Moves to commercialize devices based on the SFDI principle have also been made, such as the Clarifi imaging system developed by Modulim, formerly Modulated Imaging, and targeted at detecting the signs of diabetes, vascular and kidney diseases.
The Nottingham project set out to develop a SFDI platform able to be deployed endoscopically for the detection of early stage gastrointestinal cancers, with a primary challenge being the need to miniaturize the optics involved.
"Existing systems are not fit for routine endoscopic deployment in the gastrointestinal tract," commented Jane Crowley from the University of Nottingham. "They either use digital micromirror device-based projectors, which are costly and cannot be sufficiently miniaturized; or use fiber bundles which produce low-quality patterns at a limited set of wavelengths and only record low-resolution images; or use rigid endoscopes that are not flexible enough."

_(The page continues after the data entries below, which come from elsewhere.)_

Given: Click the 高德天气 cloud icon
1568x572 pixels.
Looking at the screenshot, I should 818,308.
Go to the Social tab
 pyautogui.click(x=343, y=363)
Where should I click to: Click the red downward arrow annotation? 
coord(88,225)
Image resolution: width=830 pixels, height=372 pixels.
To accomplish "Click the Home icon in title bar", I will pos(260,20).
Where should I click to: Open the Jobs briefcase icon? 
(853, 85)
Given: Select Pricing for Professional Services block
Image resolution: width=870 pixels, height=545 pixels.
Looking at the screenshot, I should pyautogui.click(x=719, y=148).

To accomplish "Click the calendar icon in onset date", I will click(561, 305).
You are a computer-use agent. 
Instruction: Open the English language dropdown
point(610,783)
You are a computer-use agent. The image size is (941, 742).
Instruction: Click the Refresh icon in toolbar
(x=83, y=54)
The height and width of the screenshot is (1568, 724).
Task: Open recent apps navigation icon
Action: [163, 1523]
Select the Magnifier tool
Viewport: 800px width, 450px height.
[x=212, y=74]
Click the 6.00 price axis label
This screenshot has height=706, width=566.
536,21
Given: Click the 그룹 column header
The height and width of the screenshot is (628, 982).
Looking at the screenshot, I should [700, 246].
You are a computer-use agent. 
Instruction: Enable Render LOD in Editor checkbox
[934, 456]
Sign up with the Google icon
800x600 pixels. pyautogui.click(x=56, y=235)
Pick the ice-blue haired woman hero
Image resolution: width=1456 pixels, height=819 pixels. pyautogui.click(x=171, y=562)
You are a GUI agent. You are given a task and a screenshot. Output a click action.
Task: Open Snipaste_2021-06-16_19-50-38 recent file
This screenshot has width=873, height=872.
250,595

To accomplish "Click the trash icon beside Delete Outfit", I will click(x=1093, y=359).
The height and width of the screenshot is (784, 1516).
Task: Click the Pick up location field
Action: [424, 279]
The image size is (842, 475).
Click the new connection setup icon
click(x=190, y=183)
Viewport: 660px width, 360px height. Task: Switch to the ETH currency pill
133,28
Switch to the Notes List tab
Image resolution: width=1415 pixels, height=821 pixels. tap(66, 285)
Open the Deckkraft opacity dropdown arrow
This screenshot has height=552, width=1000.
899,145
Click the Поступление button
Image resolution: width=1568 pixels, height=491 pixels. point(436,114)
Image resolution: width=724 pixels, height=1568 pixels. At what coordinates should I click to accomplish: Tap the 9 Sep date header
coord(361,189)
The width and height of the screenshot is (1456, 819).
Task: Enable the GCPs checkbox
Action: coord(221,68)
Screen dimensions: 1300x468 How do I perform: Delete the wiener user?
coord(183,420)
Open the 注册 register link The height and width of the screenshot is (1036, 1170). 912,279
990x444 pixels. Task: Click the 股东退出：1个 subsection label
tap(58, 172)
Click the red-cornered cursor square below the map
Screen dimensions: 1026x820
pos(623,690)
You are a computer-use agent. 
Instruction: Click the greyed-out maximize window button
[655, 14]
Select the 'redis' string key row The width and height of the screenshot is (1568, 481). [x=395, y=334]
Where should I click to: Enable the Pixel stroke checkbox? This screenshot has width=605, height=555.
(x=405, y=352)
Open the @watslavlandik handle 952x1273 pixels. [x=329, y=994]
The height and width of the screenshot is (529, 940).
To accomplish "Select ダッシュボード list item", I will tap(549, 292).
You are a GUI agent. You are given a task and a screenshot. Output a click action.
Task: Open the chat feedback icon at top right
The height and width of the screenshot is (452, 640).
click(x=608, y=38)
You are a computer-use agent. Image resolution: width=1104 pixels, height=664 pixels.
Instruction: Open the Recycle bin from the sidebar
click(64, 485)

Imaging during minimally invasive endoscopic procedures
The project's solution is an ultra-miniature SFDI system using a custom-made bundle of seven optical fibers as a projector, with each fiber independently coupled to laser sources delivering 515 and 660 nanometer light.
"By feeding a single laser of a given wavelength to two different fibers, one can leverage the phenomenon of interference to project a 2D sinusoidal pattern onto the target tissue," said the project. "The spatial characteristics of the resulting pattern can be tuned by selecting different fiber pairs, and patterns consisting of up to three different wavelengths could be projected simultaneously."
This fiber optic system was combined with an ultra-miniature camera measuring 1 millimeter x 1 millimeter and recording 320 x 320 pixel images, to make a prototype SFDI system 3 millimeters in diameter. A custom algorithm tracked phase deviations in the projected sinusoidal patterns, so as to reduce noise in the absorption and scattering profiles being measured.
In trials on phantoms mimicking healthy and cancerous tissues, the prototype provided excellent image contrast between the two types, according to the project. Its specificity and sensitivity for detecting squamous cell carcinoma were estimated to be over 90 percent, said to be on par with the current clinical standards of medical devices.
The next steps could see the device miniaturized further, perhaps to below 1.5 millimeters in diameter, suitable for minimally invasive endoscopic procedures. The design's compatibility with multi-wavelength imaging mean it might be able to capture optical information at different tissue depths, or analyze multiple tissue layers at the same time.
"Our prototype shows promise as a cost-effective, quantitative imaging tool to detect variations in optical absorption and scattering as indicators of cancer," said Jane Crowley. "This work could form the basis of new devices suitable for cost-effective endoscopic deployment for screening of gastrointestinal cancers."